▶ **Work request**: Report back every line below that carries the word "first".

▶ **Data extracts**:
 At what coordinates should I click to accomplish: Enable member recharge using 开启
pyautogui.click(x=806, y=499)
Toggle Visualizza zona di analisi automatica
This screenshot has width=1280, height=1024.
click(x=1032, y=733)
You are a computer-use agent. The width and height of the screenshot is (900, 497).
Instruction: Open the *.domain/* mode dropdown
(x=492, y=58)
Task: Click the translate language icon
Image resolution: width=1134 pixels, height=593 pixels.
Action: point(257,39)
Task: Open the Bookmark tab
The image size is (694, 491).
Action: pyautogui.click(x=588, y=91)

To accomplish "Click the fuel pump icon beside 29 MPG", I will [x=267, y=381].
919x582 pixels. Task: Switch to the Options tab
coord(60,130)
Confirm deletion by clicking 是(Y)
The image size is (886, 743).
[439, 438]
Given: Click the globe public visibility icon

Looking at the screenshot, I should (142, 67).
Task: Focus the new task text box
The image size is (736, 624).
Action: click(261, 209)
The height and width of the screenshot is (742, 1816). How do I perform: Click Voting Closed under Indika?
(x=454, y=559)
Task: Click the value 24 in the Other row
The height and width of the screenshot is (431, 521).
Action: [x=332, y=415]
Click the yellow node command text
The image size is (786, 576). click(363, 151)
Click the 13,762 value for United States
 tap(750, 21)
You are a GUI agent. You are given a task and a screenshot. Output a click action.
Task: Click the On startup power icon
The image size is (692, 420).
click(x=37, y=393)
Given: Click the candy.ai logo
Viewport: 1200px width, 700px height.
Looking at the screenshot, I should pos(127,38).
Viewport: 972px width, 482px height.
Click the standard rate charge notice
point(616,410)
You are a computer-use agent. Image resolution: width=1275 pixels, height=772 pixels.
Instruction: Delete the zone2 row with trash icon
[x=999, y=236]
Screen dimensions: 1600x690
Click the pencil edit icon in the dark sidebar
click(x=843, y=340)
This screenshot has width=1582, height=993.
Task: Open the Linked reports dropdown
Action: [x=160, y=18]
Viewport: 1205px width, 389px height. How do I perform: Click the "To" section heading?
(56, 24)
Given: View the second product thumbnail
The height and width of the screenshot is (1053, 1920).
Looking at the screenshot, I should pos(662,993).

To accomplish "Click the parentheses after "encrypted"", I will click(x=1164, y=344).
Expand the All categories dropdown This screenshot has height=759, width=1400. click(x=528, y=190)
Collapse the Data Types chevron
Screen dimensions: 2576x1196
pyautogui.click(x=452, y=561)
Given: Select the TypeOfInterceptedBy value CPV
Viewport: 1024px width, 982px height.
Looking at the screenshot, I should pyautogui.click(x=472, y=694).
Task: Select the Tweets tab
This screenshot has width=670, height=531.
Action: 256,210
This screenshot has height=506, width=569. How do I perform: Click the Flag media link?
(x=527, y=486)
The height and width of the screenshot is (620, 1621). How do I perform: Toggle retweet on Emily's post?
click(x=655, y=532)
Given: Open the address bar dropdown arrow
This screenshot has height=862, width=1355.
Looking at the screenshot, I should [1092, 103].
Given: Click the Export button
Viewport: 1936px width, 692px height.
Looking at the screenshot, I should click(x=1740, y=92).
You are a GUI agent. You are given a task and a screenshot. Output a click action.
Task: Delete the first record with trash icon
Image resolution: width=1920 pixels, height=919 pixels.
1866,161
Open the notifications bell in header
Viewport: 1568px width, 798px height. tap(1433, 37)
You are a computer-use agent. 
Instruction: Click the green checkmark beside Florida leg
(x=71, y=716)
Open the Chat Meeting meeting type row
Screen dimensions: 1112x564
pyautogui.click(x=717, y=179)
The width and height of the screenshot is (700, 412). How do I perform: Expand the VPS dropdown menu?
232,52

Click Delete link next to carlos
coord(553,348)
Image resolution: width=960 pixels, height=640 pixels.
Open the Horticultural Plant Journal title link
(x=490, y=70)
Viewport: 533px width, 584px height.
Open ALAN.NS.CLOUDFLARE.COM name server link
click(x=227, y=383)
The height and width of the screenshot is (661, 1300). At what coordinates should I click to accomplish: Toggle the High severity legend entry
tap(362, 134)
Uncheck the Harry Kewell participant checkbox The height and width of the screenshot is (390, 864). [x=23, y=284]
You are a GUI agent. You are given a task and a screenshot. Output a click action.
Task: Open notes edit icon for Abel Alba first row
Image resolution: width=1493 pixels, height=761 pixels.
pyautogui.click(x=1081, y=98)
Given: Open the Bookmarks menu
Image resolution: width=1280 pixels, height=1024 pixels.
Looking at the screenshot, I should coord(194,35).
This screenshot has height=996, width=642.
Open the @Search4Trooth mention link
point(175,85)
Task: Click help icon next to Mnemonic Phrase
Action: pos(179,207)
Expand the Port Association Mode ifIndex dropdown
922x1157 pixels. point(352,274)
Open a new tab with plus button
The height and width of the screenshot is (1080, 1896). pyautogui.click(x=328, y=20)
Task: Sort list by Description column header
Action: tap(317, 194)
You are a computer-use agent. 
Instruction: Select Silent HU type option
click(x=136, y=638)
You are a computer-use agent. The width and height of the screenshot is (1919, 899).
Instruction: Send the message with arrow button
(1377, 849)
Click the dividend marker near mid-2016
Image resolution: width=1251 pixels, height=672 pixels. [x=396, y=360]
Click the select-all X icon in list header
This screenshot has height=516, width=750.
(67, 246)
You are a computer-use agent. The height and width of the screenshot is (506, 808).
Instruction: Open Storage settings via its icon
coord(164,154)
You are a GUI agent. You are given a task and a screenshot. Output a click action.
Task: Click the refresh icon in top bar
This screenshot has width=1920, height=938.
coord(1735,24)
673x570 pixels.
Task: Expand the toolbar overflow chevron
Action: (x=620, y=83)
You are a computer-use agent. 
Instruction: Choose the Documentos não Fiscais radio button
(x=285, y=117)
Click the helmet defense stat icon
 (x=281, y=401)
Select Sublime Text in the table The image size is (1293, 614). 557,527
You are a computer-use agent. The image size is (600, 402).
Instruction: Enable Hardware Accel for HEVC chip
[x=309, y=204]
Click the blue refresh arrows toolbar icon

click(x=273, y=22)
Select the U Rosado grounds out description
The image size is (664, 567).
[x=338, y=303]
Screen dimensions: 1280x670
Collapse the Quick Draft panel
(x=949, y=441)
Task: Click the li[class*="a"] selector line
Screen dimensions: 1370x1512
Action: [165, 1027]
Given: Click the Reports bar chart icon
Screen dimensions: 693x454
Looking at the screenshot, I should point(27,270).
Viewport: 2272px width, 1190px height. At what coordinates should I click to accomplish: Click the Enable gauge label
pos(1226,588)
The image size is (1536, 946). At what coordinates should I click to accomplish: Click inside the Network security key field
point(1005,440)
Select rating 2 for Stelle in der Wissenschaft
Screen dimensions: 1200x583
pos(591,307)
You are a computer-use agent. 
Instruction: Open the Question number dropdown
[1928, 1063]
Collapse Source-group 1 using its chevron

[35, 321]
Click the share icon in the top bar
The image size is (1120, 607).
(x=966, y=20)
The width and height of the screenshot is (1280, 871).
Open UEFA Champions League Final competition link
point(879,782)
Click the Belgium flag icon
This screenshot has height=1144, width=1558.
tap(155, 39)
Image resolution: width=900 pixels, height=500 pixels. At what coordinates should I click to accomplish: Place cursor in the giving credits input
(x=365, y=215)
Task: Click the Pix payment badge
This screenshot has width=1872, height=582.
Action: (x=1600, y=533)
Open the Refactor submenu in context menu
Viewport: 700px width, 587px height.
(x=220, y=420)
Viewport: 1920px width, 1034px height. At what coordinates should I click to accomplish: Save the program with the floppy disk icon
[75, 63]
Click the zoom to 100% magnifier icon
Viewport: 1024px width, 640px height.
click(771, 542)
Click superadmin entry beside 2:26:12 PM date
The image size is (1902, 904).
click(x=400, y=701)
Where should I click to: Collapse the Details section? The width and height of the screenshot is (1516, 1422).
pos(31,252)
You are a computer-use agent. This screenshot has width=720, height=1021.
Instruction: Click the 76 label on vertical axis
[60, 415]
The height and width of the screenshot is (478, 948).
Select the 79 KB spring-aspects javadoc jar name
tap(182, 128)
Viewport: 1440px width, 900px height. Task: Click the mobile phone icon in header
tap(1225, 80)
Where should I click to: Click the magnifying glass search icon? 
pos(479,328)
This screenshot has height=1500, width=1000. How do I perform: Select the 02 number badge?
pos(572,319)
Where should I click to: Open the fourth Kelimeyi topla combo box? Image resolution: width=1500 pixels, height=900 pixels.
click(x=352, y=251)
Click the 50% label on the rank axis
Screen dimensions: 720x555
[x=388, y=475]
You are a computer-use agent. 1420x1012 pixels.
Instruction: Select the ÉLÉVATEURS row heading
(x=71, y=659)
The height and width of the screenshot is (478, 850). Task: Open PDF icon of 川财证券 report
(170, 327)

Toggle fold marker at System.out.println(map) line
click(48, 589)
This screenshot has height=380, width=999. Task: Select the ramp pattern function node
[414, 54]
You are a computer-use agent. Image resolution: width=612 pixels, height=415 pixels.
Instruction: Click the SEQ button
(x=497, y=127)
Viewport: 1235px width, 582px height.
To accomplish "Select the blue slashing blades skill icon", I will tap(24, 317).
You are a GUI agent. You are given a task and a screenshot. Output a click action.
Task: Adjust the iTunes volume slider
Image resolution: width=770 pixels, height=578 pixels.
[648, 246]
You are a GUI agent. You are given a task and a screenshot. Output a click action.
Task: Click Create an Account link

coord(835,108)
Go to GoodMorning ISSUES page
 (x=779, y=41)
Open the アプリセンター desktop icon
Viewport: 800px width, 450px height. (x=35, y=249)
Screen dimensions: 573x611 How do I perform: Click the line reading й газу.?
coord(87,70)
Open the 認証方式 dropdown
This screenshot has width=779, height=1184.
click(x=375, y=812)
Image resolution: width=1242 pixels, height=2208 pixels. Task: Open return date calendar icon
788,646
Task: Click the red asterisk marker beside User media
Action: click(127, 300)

▶ **Written response**:
Task: Delete the first record with trash icon
Task: Open notes edit icon for Abel Alba first row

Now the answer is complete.